═══ Exercise material ═══

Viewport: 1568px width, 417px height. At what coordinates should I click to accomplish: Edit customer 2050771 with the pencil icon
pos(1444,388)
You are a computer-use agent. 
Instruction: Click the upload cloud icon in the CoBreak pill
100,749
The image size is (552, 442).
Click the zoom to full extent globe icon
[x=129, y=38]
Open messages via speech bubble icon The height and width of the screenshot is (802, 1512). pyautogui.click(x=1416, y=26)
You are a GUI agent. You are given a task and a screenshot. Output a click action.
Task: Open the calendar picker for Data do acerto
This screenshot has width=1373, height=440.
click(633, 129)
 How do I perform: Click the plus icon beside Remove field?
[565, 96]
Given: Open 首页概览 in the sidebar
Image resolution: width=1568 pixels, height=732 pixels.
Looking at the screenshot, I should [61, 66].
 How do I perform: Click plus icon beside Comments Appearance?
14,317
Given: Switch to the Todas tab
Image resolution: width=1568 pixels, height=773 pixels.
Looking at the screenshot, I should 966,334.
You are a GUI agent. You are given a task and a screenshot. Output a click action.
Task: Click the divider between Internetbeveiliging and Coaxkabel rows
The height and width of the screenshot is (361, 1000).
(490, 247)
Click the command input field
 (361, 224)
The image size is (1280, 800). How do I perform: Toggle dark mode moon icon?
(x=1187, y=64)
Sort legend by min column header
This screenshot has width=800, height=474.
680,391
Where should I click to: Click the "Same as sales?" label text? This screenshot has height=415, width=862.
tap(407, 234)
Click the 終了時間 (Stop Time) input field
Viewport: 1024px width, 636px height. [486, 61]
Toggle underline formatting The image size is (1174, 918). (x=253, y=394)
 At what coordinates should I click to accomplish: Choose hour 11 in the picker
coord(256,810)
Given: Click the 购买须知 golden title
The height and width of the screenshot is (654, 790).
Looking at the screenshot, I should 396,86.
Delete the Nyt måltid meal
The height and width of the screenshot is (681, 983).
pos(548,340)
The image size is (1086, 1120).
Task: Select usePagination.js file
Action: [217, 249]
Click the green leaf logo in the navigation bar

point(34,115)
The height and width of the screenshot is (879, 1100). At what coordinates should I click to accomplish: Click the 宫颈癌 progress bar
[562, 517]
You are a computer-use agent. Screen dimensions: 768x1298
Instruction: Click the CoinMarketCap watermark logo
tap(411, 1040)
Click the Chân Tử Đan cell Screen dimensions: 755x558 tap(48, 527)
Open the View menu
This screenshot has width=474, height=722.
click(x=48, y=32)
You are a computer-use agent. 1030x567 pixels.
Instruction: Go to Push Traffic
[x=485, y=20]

═══

▶ Requirement: Tally the lines above that include "computer", and reply with only the tally.

▶ Answer section: 3